The GF&P has since purchased a floating dredge, which will make its maiden voyage on Canyon Lake. John Carreiro, of the GF&P’s Rapid City office, hopes to begin the dredging in April and said it could last several months.
The total cost to acquire the dredge and its associated equipment and supplies was $273,740. Of that amount, $100,000 was supplied by a grant from the state Department of Environment and Natural Resources, $150,000 was contributed by the West Dakota Water Development District, $13,740 came from the city of Rapid City, and $10,000 was provided by Black Hills Fly Fishers.
The dredge looks like a small barge. It’s a DinoSix model, made by GeoForm International of Olathe, Kansas. The DinoSix is 21 feet long, about 6 feet wide, about 5 feet tall, weighs 3,800 pounds and floats on stainless steel pontoons. The spartan deck consists of guardrails, controls, a seat and a diesel engine.
A 5.5-foot-wide cutting head on the front of the dredge looks like a giant garden tiller. The cutting head can be lowered to a depth of 13 feet to churn up sludge and sediment, while a pump sucks the sediment up a metal tube and sends it through a length of portable pipe that runs back to the shore.

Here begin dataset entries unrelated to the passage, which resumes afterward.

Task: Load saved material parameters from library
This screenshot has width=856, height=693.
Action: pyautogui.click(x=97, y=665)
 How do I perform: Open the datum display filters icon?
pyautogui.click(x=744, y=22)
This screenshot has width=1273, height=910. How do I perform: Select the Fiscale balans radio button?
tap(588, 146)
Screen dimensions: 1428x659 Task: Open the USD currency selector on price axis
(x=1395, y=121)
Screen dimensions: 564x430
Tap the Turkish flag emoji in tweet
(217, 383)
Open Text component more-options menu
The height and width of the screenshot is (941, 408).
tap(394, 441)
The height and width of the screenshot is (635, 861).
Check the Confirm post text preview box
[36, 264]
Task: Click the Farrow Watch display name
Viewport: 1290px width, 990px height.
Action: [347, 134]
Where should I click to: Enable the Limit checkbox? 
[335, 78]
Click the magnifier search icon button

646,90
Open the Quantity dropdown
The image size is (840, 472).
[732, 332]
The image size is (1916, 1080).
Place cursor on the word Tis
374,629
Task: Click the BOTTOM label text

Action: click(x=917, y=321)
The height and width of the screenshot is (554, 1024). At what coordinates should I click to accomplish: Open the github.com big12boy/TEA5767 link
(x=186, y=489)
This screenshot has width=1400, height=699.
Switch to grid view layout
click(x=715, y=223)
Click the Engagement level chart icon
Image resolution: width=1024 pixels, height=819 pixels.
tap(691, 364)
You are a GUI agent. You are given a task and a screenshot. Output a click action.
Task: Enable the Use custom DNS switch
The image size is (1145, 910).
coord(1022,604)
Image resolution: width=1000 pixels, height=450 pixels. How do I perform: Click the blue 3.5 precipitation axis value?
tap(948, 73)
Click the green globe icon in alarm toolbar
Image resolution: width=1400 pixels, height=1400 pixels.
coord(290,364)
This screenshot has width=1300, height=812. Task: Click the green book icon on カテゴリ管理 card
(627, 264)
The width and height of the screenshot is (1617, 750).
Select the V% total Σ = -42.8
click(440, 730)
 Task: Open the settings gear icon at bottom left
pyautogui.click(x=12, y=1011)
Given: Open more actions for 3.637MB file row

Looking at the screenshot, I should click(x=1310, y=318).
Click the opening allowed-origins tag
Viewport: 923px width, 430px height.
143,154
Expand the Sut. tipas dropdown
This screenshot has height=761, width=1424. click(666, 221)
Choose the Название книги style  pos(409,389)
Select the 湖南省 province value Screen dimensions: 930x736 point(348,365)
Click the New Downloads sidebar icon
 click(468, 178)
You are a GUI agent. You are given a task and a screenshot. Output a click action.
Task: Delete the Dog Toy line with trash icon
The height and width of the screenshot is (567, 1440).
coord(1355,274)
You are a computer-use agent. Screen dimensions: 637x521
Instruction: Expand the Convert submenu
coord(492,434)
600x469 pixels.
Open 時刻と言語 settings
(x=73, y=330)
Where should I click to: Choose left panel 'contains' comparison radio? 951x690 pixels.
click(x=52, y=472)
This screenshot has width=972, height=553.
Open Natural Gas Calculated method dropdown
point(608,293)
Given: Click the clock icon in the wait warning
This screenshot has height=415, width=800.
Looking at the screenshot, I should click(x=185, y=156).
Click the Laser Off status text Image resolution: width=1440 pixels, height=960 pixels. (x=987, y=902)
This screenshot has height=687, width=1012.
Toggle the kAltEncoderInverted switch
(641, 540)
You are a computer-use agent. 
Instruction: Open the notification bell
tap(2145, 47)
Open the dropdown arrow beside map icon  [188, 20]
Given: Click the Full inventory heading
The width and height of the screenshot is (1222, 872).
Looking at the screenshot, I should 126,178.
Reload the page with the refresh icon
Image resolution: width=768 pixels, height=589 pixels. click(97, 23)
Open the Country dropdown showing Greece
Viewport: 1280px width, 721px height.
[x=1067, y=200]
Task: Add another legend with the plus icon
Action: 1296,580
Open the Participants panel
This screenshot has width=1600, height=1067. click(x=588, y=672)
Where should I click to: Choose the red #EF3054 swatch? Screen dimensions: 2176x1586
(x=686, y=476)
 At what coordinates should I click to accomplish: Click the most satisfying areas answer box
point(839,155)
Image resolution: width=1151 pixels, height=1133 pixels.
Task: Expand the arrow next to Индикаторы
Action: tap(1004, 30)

On the shore, the sediment is discharged into permeable tubes measuring roughly 100 feet by 6 feet. The tubes trap the sediment but allow water to filter and drain back into the lake. Carreiro said the tubes at Canyon Lake will be placed near the boat ramp.
When the tubes have been sufficiently de-watered, the sediment in the bags can be hauled away and dumped. Carreiro said those arrangements are still being made and the destination of the Canyon Lake sediment is not yet known.
Carreiro said the floating dredge is predicted to shave anywhere from a foot to several feet of sediment from various areas of the lake bottom, and the anticipated total harvest of sediment is 15,000 cubic yards. That’s the equivalent of up to 1,500 dump-truck loads, but it’s less than the more than 33,000 cubic yards that was expected to be dredged out of Canyon Lake while it was drained during the winter of 2014-2015.
Using a floating dredge instead of dredging a drained lake is a trade-off, Carreiro said. While a floating dredge will remove less sediment, it won’t require the removal or mass killing of fish, and public access to parts of the lake will be retained while the floating dredge is in use.
After this summer, the GF&P hopes to use the floating dredge on other small lakes throughout western South Dakota.